Don't take all remarks as absolute. Some are just how I would do things. There are many ways to structure a program.

It's a great way to learn Lisp programming!

Good:

• documented constant values with speaking names
• names are usually speaking and self-documenting
• use of CLOS
• use of documentation strings

Suggestions for improvements:

• DEFCLASS has a :documentation option, could be used for documentation

• DEFCLASS slots have type options, could be used to declare&document the legal types of the slot values

• class PLAYER has accessors, class GAME not?

• in class GAME the slot CURRENT-PLAYER is a number, but sounds like it would be a PLAYER object

• in class GAME, what is the slot NUM-PLAYERS for?

• provides operations for playing GREED. In CLOS classes don't really provide operations.

• the purpose of the macro DEFGAME is unclear to me. I would rather write a function MAKE-GAME or CREATE-GAME. This function then would check the number of players (coming in as an argument) with something like CHECK-TYPE or ASSERT. Since you don't handle the CONDITION, a simple error would be sufficient: (check-type number-of-players integer) or (assert (integerp number-of-players) (number-of-players) "The number of players needs to be an integer").

• MAKE-COUNTS: you can use INCF directly with one GETHASH form.

Example:

(defun make-counts (dice &aux (nums-hash (make-hash-table)))
  (dolist (num dice nums-hash)
    (incf (gethash num nums-hash 0))))

• MAKE-PLAYERS: the element-type argument is typically not useful. This argument in Common Lisp is only used in Common Lisp to allocate specialized arrays, but for player there will be no specialized array.
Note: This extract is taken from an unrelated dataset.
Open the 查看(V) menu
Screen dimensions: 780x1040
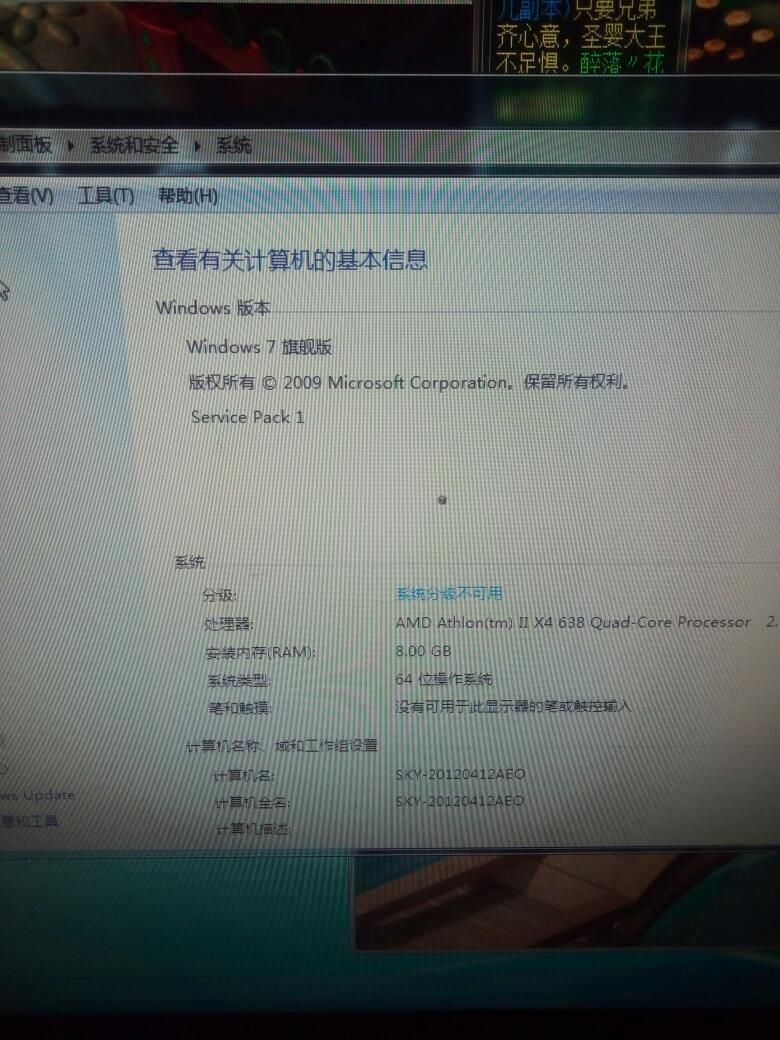point(25,196)
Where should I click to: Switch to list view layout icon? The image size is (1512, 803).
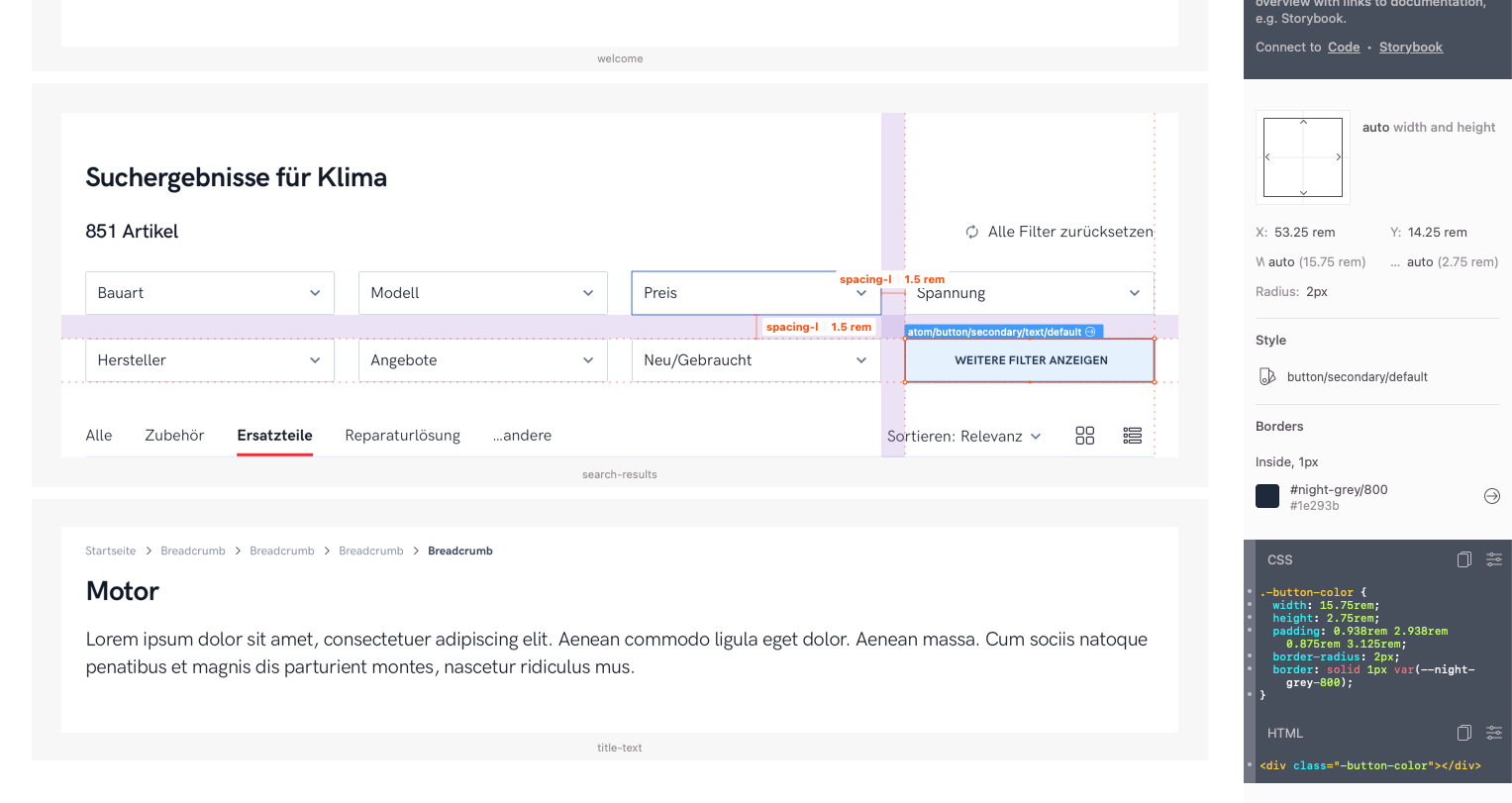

All you will get is the usual array, which has an element type of T.

• MAKE-PLAYER: you can also make a list of players and coerce the list into a VECTOR

• GET-HIGH-SCORER: you can for example sort a copy of the list and get highest scorer(s)

• DISPLAY-SCORE: you could use (LOOP FOR player ACROSS (players game) do ...)

Generally:

• would make a difference between an object and an index to an object. CURRENT-PLAYER vs. CURRENT-PLAYER-NUMBER

• I would structure the file not around constants, classes, methods for class 1, ... methods for class N. I would structure my file around the domain:

Example:

setup: package, helper stuff
managing domain class 1: game
managing domain class 2: player
domain functionality 1: setup of the game
domain functionality 2: start of a game
domain functionality 3: playing a turn
domain functionality 4: scoring
domain functionality 5: end of a game

Such a 'domain functionality' could be implemented as CLOS generic functions with its methods and its helper functions.

In most OOP languages such a program is structured around the class tree. In Java even a single inheritance class tree.

CLOS allows you to break it up:

• the class tree can be flattened with modular mixins
• the classes provide the nouns: game, player, ...
• generic functions provide the verbs : play, start, play-turn, ...
• generic functions don't belong to a class, not even textually
• generic functions can dispatch on multiple arguments